It is very clear that this entire region was called “Elimica” and the peoples here assumed the name of Elimi, in honor of the Prince Elimo, who was of royal blood.
The habitations were certainly not of an architectural construction like those built in the fifth and sixth centuries B.C, and therefore they were not of Greek or Roman design, but of the Trojan-Phrygian type, built to provide the necessary common shelter and defense.
For military defense, there was a castle as a garrison, but there was no standing army.
The mountain had been tacitly occupied, and without the use of arms, they were fugitives who settled themselves forming a second homeland by adoption, dedicating themselves to living by herding and agriculture.
This is how the mountain took the name of Elima, the city that Aeneas had founded. living name for all time, that is, for many centuries, a city that came to be called by this name by everyone on the island, a name that remains rooted and traditionally was used up until 1642, when Poggioreale was founded; a name that is meant to be eternal and the proof is that the name graces the main piazza of the new Land of Poggioreale. The confirmation of this name is, I believe, the most interesting and probatory, if more archeological discoveries may be found.

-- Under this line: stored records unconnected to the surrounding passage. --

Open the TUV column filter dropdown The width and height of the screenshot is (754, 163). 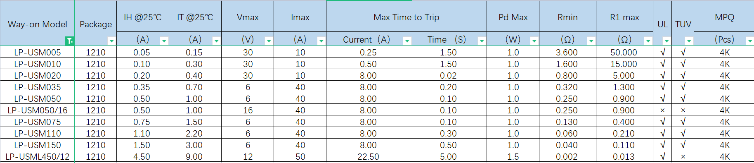coord(689,41)
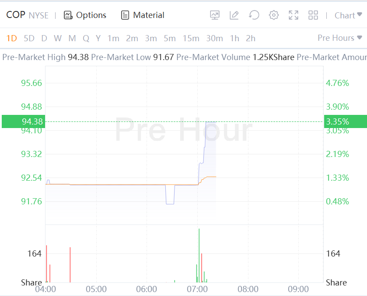Open chart settings gear
Screen dimensions: 367x296
tap(274, 15)
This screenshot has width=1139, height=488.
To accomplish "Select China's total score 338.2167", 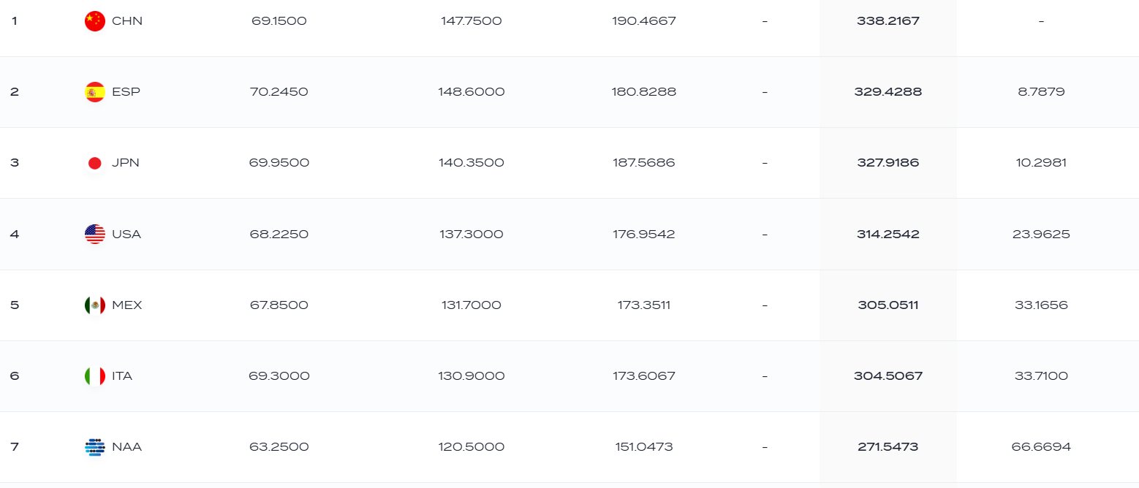I will 888,21.
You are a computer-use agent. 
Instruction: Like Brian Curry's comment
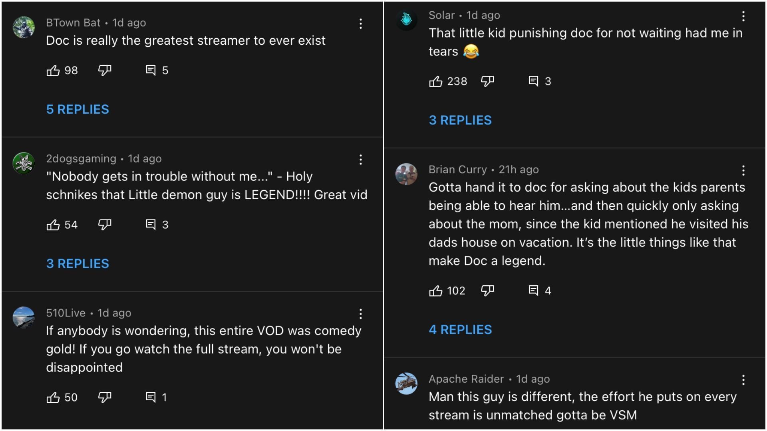[x=436, y=291]
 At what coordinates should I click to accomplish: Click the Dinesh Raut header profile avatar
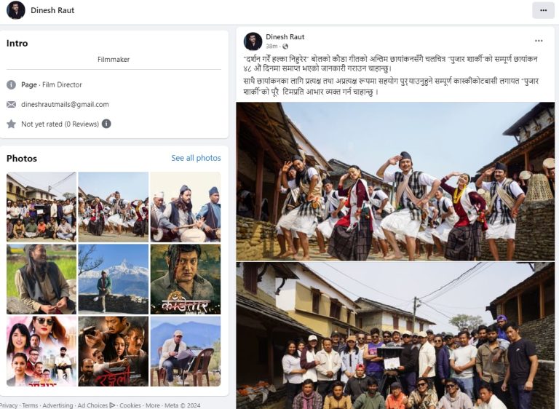(15, 10)
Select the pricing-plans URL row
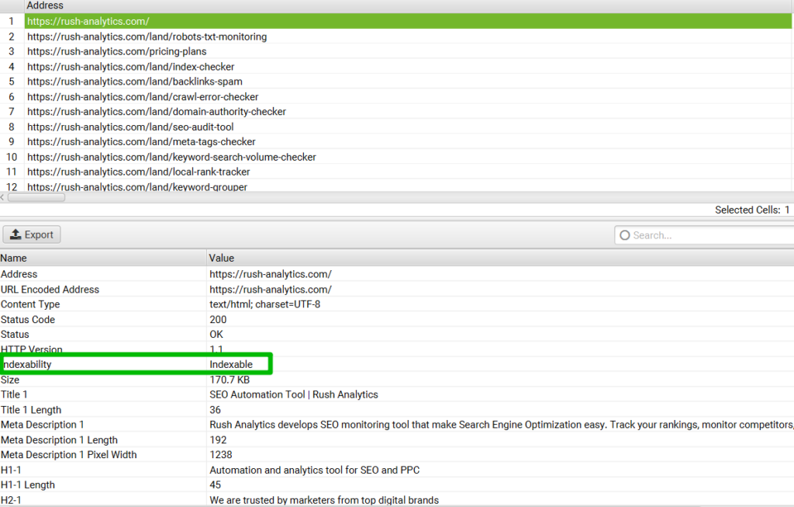Viewport: 794px width, 507px height. coord(116,51)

In fact the city probably had its own necropolis, a cemetery which ought to be found on the plane underneath the city, running along the north-north east, which today carries the name “Madonna of the Carmine”. There have been tombs and vases typical of the proto-Corinthian and Hellenic eras discovered here, and from periods even more distant, basins, thin-necked cruets, decorated with peacocks and deer (symbols of Juno and of Diana), by very fine, vivid, clear, luminous deep gold and ebony black ointment vases of the same type, amphorae exactly alike, even very tiny ones and those with larger necks, decorated ornately with various colors, fragments of idols in terra cotta, Ceres and Proserpina which were patronized in Sicily, small heads of animals (dogs) in terra cotta, who remind us of the Elimi people’s conception myth that said that Egesto was born by the union of the dog with the Crimiso, oil lamps and broken pieces give an account of those very ancient cities.

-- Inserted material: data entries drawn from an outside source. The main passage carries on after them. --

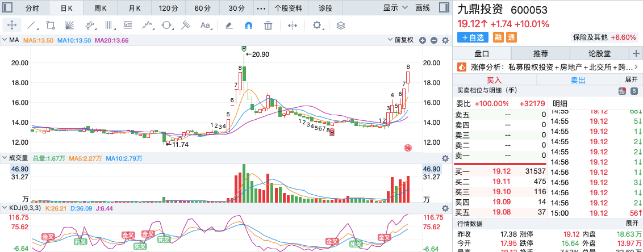Select the Aa text annotation tool

point(205,26)
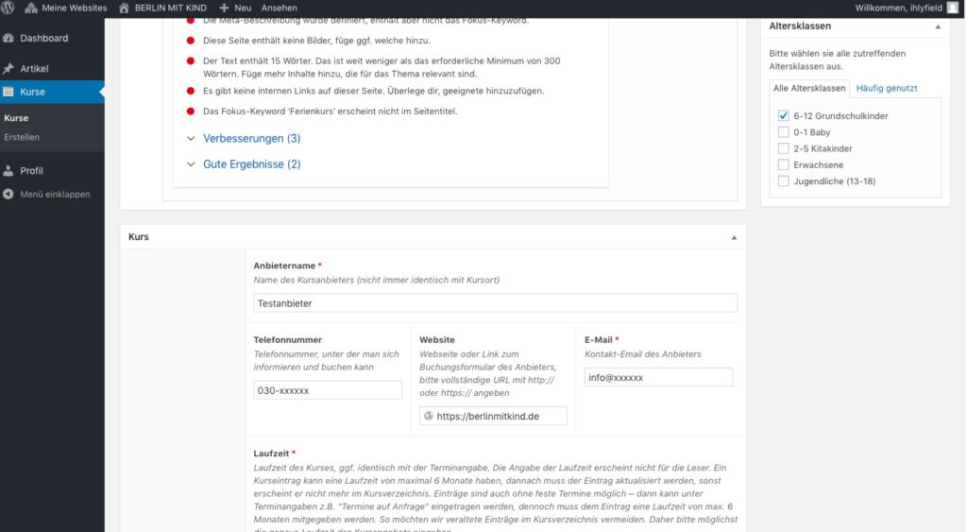Open Meine Websites network icon

[31, 8]
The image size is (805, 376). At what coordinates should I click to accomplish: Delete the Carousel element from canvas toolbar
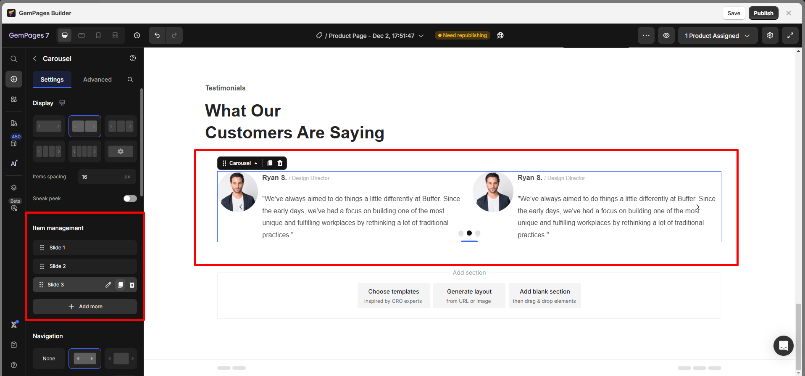click(x=280, y=163)
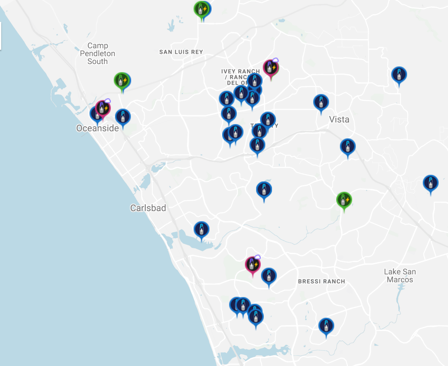
Task: Click the pink pin beside the Ivey Ranch label
Action: 271,68
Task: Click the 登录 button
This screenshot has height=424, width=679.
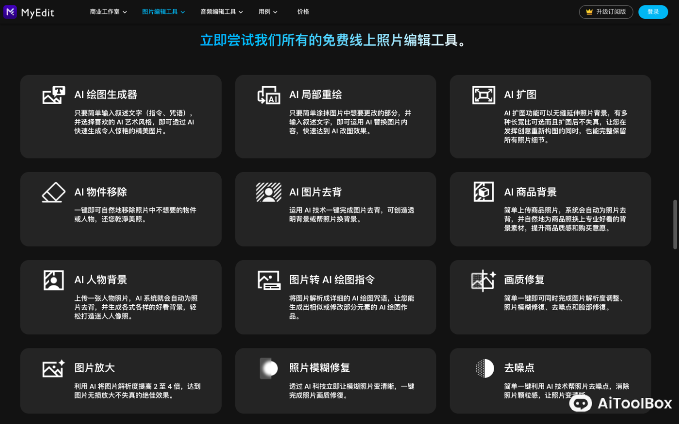Action: tap(653, 12)
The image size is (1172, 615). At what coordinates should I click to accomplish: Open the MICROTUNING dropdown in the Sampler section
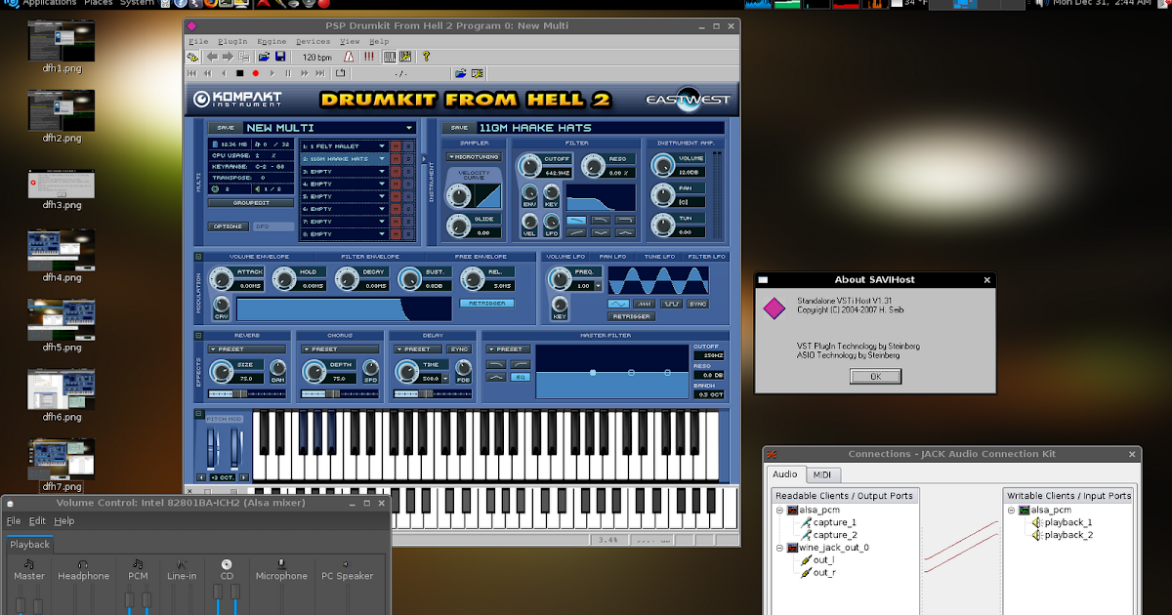pyautogui.click(x=475, y=157)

Since then, on that mountain, discoveries have been made from each of the different Greek-Carthaginian-Roman-Arab-Christian civilizations. tombs, oil lamps, coins with Vesta in effigy, and with Augustus Germanicus Statuettes of Ceres, vases of terra-cotta in the shape of large amphorae that end in a point at the bottom, terra-cotta weights, etc. Very recently on the east-northeast side of the mountain, due to a lucky excavation made by a farmer’s tractor, numerous tholus were found, and many identified the characteristic presence of subterranean tombs covered with a type of cupola, and tombs that are stone cases, covered with a single slab. The farmer, instead of treasuring the find, considered moving them by hand to clear the land, as if he never marveled, even unconsciously, at the contents (cruets, tear bottles, small amphorae). This brief story has been verified by concerned and intelligent visitors. We hope to develop a Supervision Service for Archeological Monuments and obtain the necessary funds for competent excavations to be carried out which will bring to light true archeological treasures of the most ancient occupants of the city of Elima, and attract attention and admiration to the western edge of Sicily.

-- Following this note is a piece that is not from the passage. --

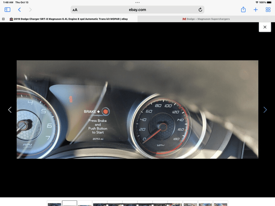275x206 pixels.
Task: Switch to the Dodge Magnuson Superchargers tab
Action: tap(206, 19)
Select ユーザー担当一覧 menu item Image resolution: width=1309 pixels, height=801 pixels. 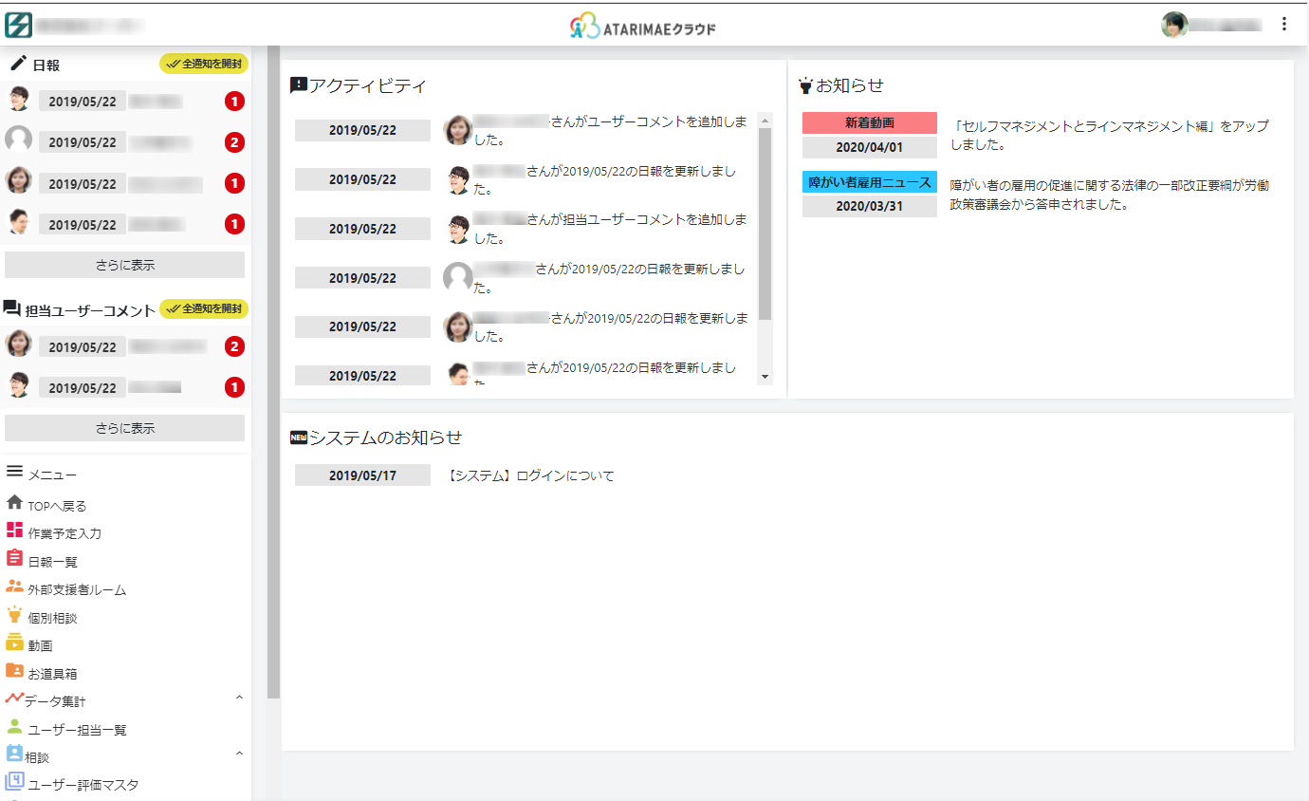coord(77,730)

And if there is no evidence of discoveries on the mountain of Elima dating from the time of its habitation, How do we explain it?
Cluvier, who from the first denied the existence of Elima, ended up admitting that the Trojans had come to Sicily, and if Elima had ever existed its remains would be found on Mount Palamita which is found near Partinico. Fazello echoes this belief. However, they lack truthful testimony, their views seem unwarranted, or to beg an excuse for their insufficient critical study. In fact, in the itinerary of Antonino (Register of the places and the distances along the roads of the Roman Empire) and in the Second Edition (435) of Teodosio II Chetaria, Polimita or Palimia are described in the area of Partinico, and Elima is not mentioned. In the Table of Claudio Tolomeo, the most famous astronomer and geographer of antiquity, in his Geographic Exposition (in 8 volumes) which contains the fairly complete description of peoples and towns then known (Second century), in the list of ancient towns of Panormo, Iato Drepana, which he calls Catharia, Elima is not listed. Fazello practically admits that for this locality of Palamita the name of Elima was never mentioned, anyway, he writes, one finds only the name of Palamita.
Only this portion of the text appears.